Court Opinion

ID: 6828691
Source: CourtListenerOpinion
Date Created: 2022-07-23 19:36:22.002582+00
Date Added: 2024-06-11T16:04:29.051851
License: Public Domain

DISSENTING OPINION
Baeber, Judge:
I am unable to concur in the majority opinion.
The Board of General Appraisers found that when “the cloth is held up to the light and looked through it presents a perfectly plain and uniform weave, and no stripes are then distinguishable.” My inspection of the cloth confirms that conclusion.
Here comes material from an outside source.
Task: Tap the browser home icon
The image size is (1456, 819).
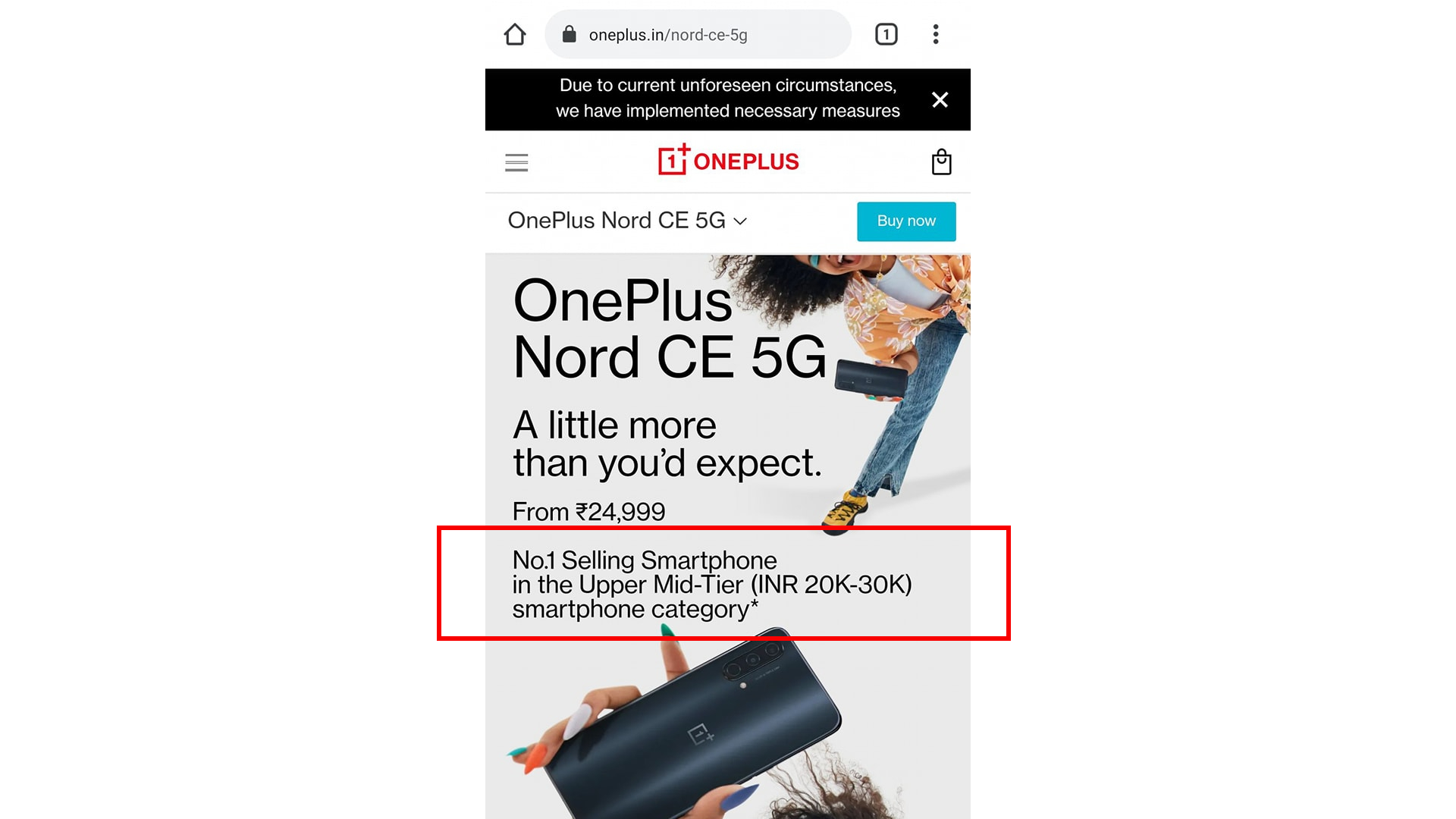Action: point(515,34)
In addition to this, the evidence quoted in the main opinion demonstrates that all there is to the supposed stripe is “a sheen effect” that appears, grows dim, or disappears according to the position and light in which it is viewed, so that the court in holding, as it apparently does, that the stripe is constant, goes further than the board or the witnesses, one of whom was a technical expert on the subject of weaving.
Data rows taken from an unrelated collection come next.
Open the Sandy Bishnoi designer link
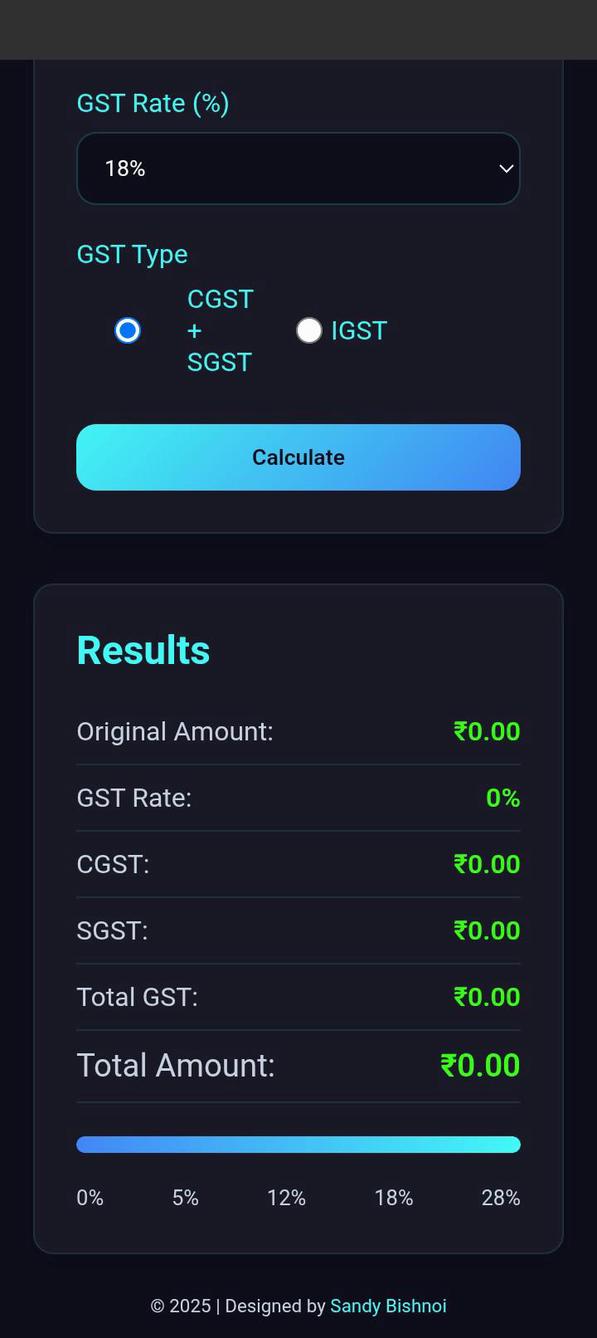This screenshot has height=1338, width=597. point(388,1305)
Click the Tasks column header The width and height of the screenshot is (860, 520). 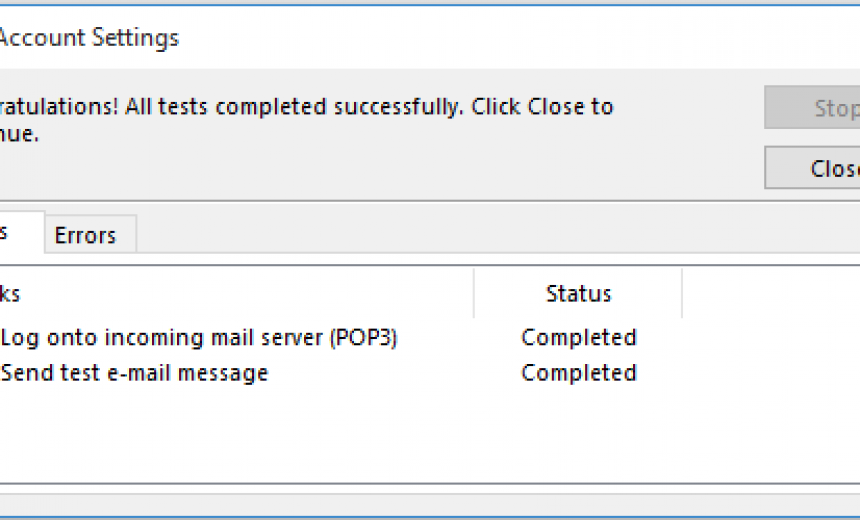tap(236, 293)
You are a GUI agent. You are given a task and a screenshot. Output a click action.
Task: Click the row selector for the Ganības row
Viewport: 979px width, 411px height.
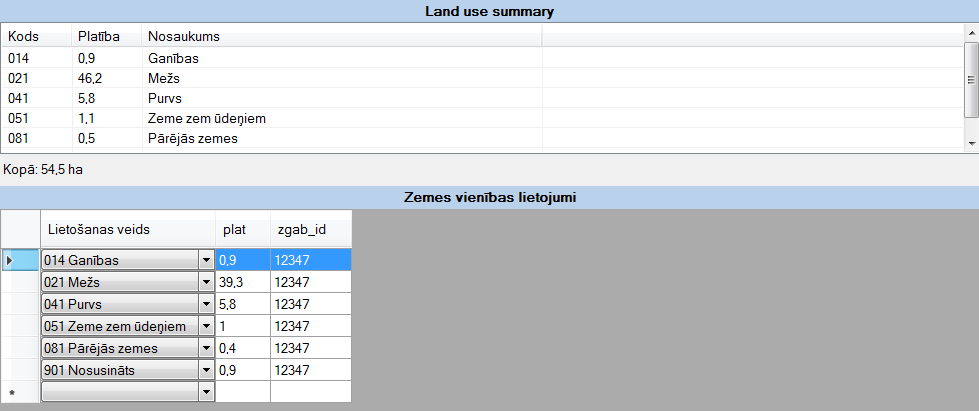(20, 261)
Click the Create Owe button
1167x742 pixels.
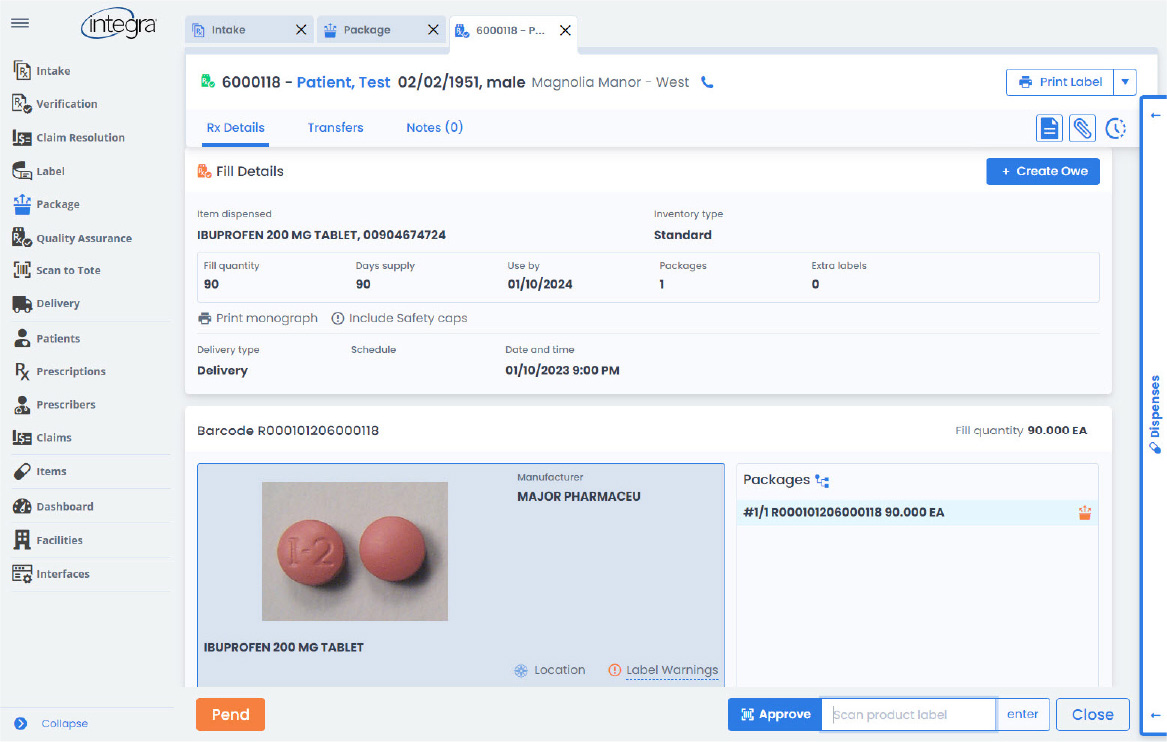coord(1043,171)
Webster defines a stripe as—
■ 1. A line, a long narrow division of anything of a different color or structure from the ground; hence any linear variation of color or structure.
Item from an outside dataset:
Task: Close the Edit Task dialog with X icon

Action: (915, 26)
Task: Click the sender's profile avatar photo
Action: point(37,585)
2. Weaving: A pattern or cloth with such stripes differently colored, or raised or depressed, from the ground.
Assuming, without conceding, that every stripe produced by the weaving process may constitute woven-figured cloth, I am unable to conclude that the cloth here is woven-figured because I do not find any stripe therein as above defined.
In giving the definition of figure, which of course has a great variety of meanings, Webster uses the following:
A pattern in cloth, or other manufactured article.
*206The Standard Dictionary defines figured, ■
As adorned or marked with figures or designs; having figures upon the surface or wrought into the texture.
Every meaning which I can attribute to the word woven-figured implies that the figure produced by weaving must be constant, persisting in all lights and positions, and not an optical illusion produced by the reflecting or refracting powers of the fabric threads which constitute the supposed figured appearance.
In my opinion the judgment below should be reversed.